┌────────

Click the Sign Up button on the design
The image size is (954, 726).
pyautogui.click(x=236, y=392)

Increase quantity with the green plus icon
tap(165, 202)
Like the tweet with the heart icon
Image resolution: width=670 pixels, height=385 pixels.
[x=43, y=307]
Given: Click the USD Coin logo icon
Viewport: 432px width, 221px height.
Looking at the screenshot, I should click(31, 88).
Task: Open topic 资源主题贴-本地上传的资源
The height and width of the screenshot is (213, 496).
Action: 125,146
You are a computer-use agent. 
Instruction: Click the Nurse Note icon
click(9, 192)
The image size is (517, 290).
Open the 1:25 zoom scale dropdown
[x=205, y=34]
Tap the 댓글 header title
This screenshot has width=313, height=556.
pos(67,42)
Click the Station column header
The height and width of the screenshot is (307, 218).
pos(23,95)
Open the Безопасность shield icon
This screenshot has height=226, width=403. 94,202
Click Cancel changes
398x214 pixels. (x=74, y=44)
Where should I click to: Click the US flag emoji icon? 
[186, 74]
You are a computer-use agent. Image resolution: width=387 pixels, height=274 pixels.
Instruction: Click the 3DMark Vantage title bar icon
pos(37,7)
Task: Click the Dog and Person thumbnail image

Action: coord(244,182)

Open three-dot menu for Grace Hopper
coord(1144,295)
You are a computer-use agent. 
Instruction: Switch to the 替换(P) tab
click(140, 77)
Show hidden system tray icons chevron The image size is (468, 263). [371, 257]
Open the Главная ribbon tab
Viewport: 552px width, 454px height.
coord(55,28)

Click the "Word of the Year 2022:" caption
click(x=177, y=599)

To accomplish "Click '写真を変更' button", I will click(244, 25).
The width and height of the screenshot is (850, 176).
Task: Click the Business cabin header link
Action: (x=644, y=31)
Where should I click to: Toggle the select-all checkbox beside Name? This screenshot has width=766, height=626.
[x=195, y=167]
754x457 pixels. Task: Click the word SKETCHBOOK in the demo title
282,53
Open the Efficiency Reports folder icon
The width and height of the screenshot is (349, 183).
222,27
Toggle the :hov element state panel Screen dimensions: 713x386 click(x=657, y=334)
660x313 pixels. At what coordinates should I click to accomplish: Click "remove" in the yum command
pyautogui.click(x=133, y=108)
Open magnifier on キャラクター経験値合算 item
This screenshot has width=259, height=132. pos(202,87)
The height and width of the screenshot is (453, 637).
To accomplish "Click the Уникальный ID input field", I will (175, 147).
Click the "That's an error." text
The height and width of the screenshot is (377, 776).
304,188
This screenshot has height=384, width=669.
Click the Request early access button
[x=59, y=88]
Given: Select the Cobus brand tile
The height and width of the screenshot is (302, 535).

└────────

[Your objective] Everything from the line containing "Open magnifier on キャラクター経験値合算 item" through the end of the entries above should be retyped exactly, and nothing else.

[Solution for this problem]
Open magnifier on キャラクター経験値合算 item
This screenshot has width=259, height=132. pos(202,87)
The height and width of the screenshot is (453, 637).
To accomplish "Click the Уникальный ID input field", I will (175, 147).
Click the "That's an error." text
The height and width of the screenshot is (377, 776).
304,188
This screenshot has height=384, width=669.
Click the Request early access button
[x=59, y=88]
Given: Select the Cobus brand tile
The height and width of the screenshot is (302, 535).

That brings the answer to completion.